▸ Task objective
Pictures do not belong in the copy, so please give every entry below again exactly.

▸ Source data
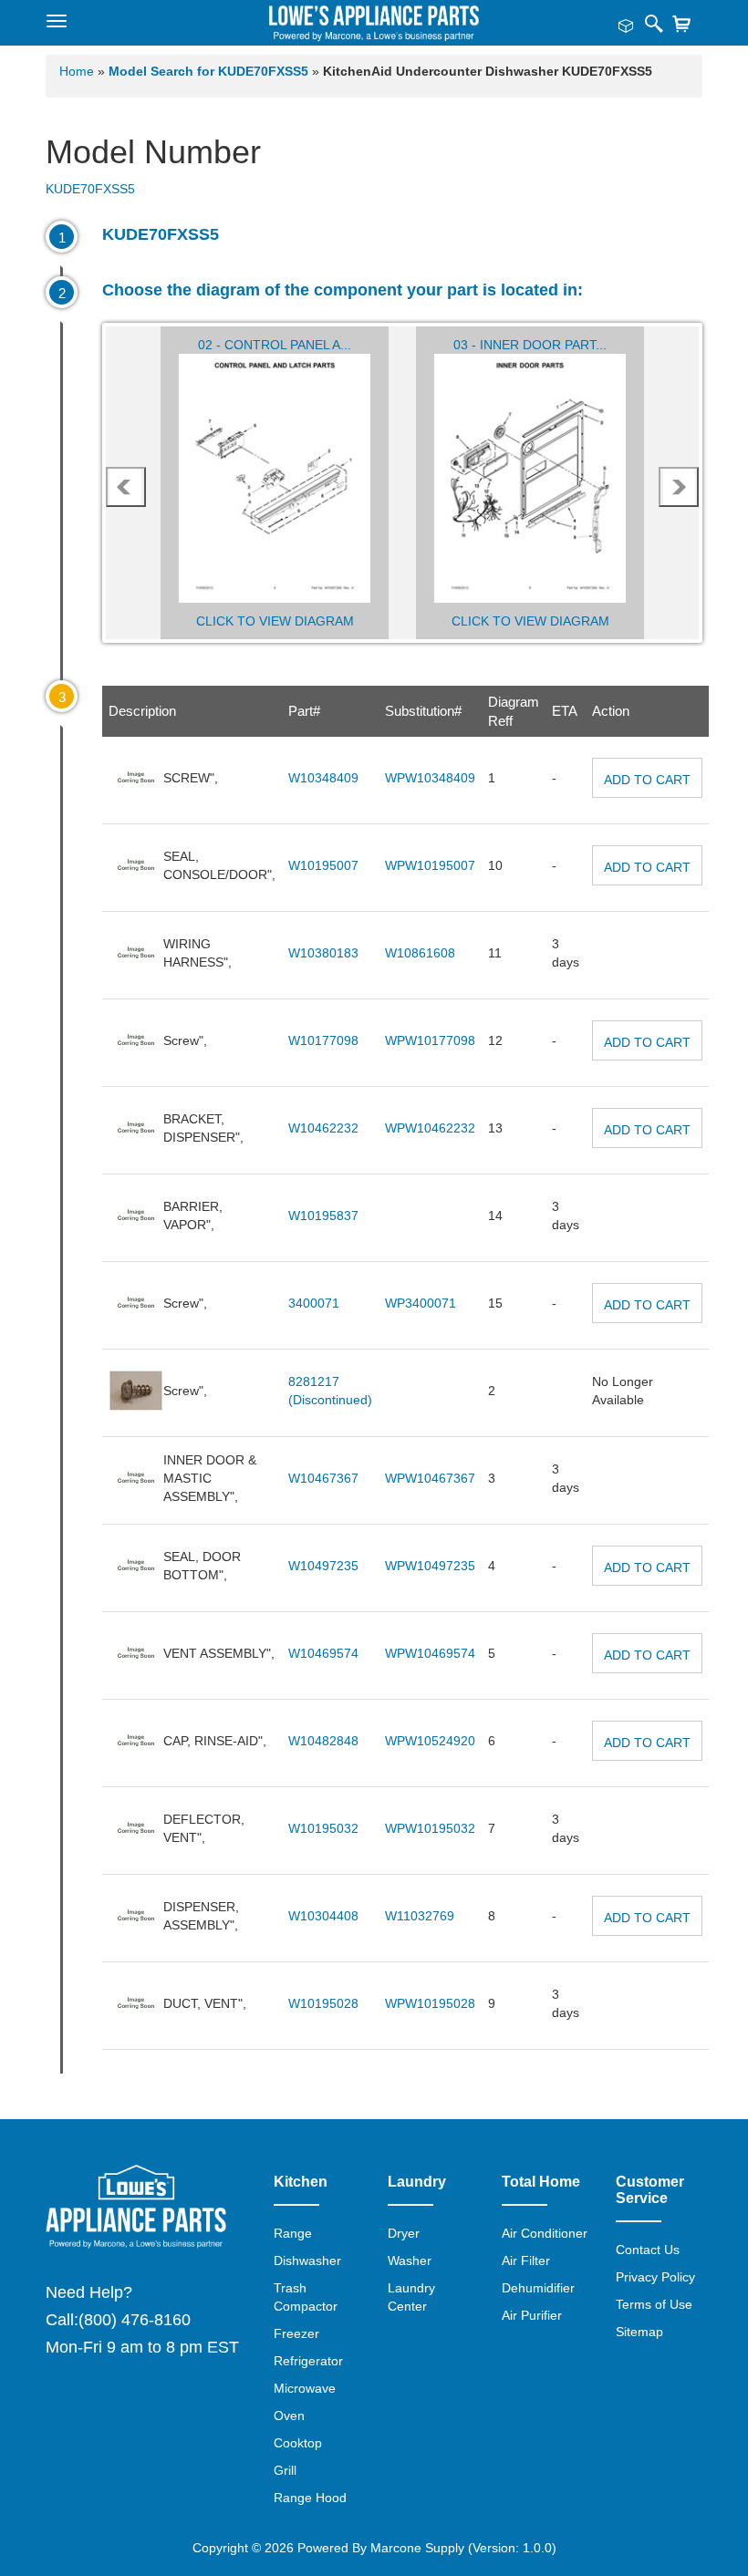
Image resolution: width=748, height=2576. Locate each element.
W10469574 (323, 1653)
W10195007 (323, 865)
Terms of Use (654, 2304)
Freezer (296, 2333)
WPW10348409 (430, 778)
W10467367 (323, 1478)
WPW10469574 (430, 1653)
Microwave (305, 2388)
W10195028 (323, 2003)
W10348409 (323, 778)
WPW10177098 (430, 1040)
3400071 (313, 1303)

▸ Final answer
Image resolution: width=748, height=2576. Locate each element.
W10469574 (323, 1653)
W10195007 (323, 865)
Terms of Use (654, 2304)
Freezer (296, 2333)
WPW10348409 (430, 778)
W10467367 (323, 1478)
WPW10469574 (430, 1653)
Microwave (305, 2388)
W10195028 (323, 2003)
W10348409 (323, 778)
WPW10177098 (430, 1040)
3400071 (313, 1303)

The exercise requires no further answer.